Para el buen mantenimiento y limpieza de la lavadora, hay que intentar después de hacer la colada dejar la puerta de la lavadora abierta para ventilarla y evitar así que se acumule la humedad, además de la proliferación de moho, hará que tu electrodoméstico huela mal y, por lo tanto, también tu ropa. Por otro lado, también deberemos procurar siempre que el exterior de la lavadora se mantenga limpio; deberemos tratar de eliminar las manchas en el momento en que se producen, como pueden ser las de detergente o suavizante que comúnmente caen sobre la lavadora, ayúdate de una bayeta mojada con agua y detergente para mantenerla impecable. Para limpiar la lavadora también será necesario encargarnos de las juntas de goma regularmente, deberás limpiar con una bayeta o trapo humedecido la junta de la puerta de la lavadora, donde normalmente se acumula suciedad, restos de detergente, botones extraviados, etc. El cajetín del detergente será otro de los puntos en que más deberemos fijarnos a la hora de llevar a cabo una limpieza de la lavadora, con cierta frecuencia será fundamental retirarlo y lavarlo con agua tibia para eliminar así cualquier acumulación de jabón o suavizante, asegúrate también de que quede limpio el espacio de la lavadora donde se inserta el cajón. Algunos modelos de lavadora también requieren una limpieza del filtro para retirar los restos de suciedad que allí se acumulan, para ello, deberás consultar el manual de tu lavadora, donde se explicará la forma de retirar y limpiar el filtro, y cada cuanto hay que hacerlo. Asimismo, también es recomendable realizar lavados de mantenimiento: programar un ciclo de lavado con agua caliente (temperatura máxima) con el tambor vacío, deberás añadir el mismo detergente que para un lavado de carga normal y, de esta forma, conseguirás eliminar las acumulaciones de cal y suciedad, con sólo agua y una taza de vinagre, enciende la máquina en un ciclo largo de lavado, no uses detergente ni metas ropa.

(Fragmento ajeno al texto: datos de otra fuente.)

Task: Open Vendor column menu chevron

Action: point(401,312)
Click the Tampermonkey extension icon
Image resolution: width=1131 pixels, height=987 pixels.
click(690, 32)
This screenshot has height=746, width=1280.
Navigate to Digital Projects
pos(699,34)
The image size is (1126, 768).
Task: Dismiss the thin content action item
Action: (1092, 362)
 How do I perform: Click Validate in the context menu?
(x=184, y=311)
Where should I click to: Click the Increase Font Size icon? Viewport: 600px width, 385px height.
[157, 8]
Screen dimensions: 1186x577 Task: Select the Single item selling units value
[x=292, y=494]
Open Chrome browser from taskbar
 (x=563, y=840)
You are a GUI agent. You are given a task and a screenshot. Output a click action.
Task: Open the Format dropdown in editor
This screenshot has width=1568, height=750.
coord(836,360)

Como mantenimiento habitual de la lavadora y para facilitar su limpieza, se recomienda el uso de productos antical, que ayudarán a evitar que este mineral se acumule en las tuberías y demás mecanismos del electrodoméstico, esto será especialmente necesario en las zonas geográficas con agua dura, es decir, alto contenido en cal porque esta afecta tanto a la ropa como a la lavadora. Una vez que el ciclo termine, moja un trapo limpio en una solución de agua con vinagre. Lava el interior de la puerta y las juntas de goma. La mezcla debe contener un 50 por ciento de vinagre. Para evitar cualquier daño o deterioro de las juntas, enjuágalas después de lavarlas con la solución de vinagre. Seca las juntas y el interior de la puerta. Procura dejarla un poco abierta para que el interior se ventile. Cada mes repite todo el lavado. Así tu lavadora sólo desprenderá olores frescos y evitarás los sedimentos en la puerta.